Double-decker bus tours have been an iconic part of Oxford’s culture since the buses were imported from England in 1994. Usually starting at the Visit Oxford tourism office, the buses travel up and down the narrow streets surrounding the Square and venture onto campus so that riders can enjoy springtime views of the Grove.
When Mayfield first began giving double-decker bus tours, he brought his grandson. During tours, Mayfield kept a stack of notecards containing important information he planned to mention during the tour, and his grandson wanted to hold the cards. On one of his first ride-alongs, Mayfield’s grandson accidentally dropped the stack, shuffling all of the notes. As luck would have it, Mayfield remembered enough to give the entire tour from memory. Since that day, his method hasn’t changed much.
“I say whatever pops in my mind,” he said. “You might hear one story one time and one story another time.”
Throughout the approximately hour-long tour, Mayfield vividly describes historic events around town, recalls past Oxonians and their stories and cracks a number of jokes about his least favorite collegiate team: LSU.
“When we drive past the Grove, I say we love for our opponents to come by and have a drink with us, except we don’t like people who wear purple and gold. They’re the most obnoxious people, and they smell like corndogs,” he said. “It never fails – there’s always somebody on the bus from LSU. It works real well when we have Texas A&M people in town.”
Oxford’s double-decker buses have served the town for more than 20 years and are considered a staple on the Square, especially during the spring. As popular as the buses are, however, local historian Mayfield is just as much of a local attraction as the buses.
“Jack is a true asset and ambassador for the City of Oxford,” Hedges said. “He is a wealth of knowledge with an ability for storytelling (that) bring(s) history to life. Jack is a treasure for Oxford, and his bus tours are an experience for both visitors and locals alike.”
A true Oxonian, Mayfield lights up when he recalls the history of his hometown and the memories he has made in it.
“[Oxford is] the crossroads of history,” he said. “So much has happened here and come through here.”
Part of Mayfield’s love for Oxford and its story comes from his close ties to the area.
“Growing up here, knowing the family names and family lineage… it’s so nice to put something together about someone you know and someone who was in their family,” he said. “It makes it more interesting.”
According to Mayfield, he grew up in Oxford during its athletic “heyday,” when everyone in Oxford was an Ole Miss fan. He remembers hundreds of fun days on campus, including one time in which he used a car hood to sled down a steep bank.

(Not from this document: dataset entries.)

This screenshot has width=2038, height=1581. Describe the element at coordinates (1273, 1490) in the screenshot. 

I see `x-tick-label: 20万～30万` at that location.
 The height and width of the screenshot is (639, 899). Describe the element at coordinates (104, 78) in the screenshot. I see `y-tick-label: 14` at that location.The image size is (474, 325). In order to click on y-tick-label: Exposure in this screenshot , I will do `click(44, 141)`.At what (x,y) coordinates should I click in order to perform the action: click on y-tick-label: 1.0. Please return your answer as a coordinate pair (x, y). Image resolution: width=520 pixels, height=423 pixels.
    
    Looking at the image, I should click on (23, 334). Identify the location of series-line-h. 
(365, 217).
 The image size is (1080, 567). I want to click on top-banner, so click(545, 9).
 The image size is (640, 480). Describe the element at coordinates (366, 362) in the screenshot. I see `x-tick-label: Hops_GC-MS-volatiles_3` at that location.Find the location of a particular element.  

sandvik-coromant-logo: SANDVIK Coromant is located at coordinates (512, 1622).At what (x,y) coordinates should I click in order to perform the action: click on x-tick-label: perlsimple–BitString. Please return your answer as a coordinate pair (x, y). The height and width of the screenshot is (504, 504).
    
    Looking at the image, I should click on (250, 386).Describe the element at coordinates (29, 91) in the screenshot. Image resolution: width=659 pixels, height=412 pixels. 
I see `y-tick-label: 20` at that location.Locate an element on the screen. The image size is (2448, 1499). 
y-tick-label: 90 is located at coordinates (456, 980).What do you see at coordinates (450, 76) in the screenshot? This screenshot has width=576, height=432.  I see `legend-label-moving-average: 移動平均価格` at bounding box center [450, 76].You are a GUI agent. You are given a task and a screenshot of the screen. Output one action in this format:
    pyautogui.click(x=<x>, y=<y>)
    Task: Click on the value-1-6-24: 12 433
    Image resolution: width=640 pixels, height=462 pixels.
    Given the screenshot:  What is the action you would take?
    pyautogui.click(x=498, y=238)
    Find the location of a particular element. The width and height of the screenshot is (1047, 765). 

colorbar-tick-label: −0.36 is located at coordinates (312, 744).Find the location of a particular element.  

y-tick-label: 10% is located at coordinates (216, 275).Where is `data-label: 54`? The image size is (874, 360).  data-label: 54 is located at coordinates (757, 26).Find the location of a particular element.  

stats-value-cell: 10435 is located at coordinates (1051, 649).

“Over there by the Student Union, there used to be a football field. It had a bank that came down and had a drainage ditch. When it snowed once when we were teenagers, we started sledding on that incline. When you came to that drainage ditch, you would go airborne and land in the field,” he recalled. “When you have fond memories about a place like that, it just pulls you into it, and you become a part of it.”
Over the years, Mayfield has seen his town, his home and his campus grow to become, in his opinion, a better and more welcoming community.
“We, in the South, hate to offend, and [contextualization] is a good way to show that we’re taking initiative. What we’re doing is putting everything in context of what the time and the period were, because then it becomes a teaching tool. You understand the tenor of the people, and I think it shows that we are not ashamed of what happened,” he said. “[Oxford has] changed for the good. We’re getting more into the 21st century and owning up to our past at the same time.”
History isn’t the only thing keeping Mayfield here, though. He said the natural friendship and kindness among citizens of a town as charming as Oxford keep him here, and no one loves Oxford more than Mayfield.
“I always tell people we are not like other Mississippi towns,” he said. “It’s that sense of place. It’s where your deep-running vein always travels to, no matter where you go. It always comes back to the one place – everything you know, everything you feel. It’s an integral part of your life.”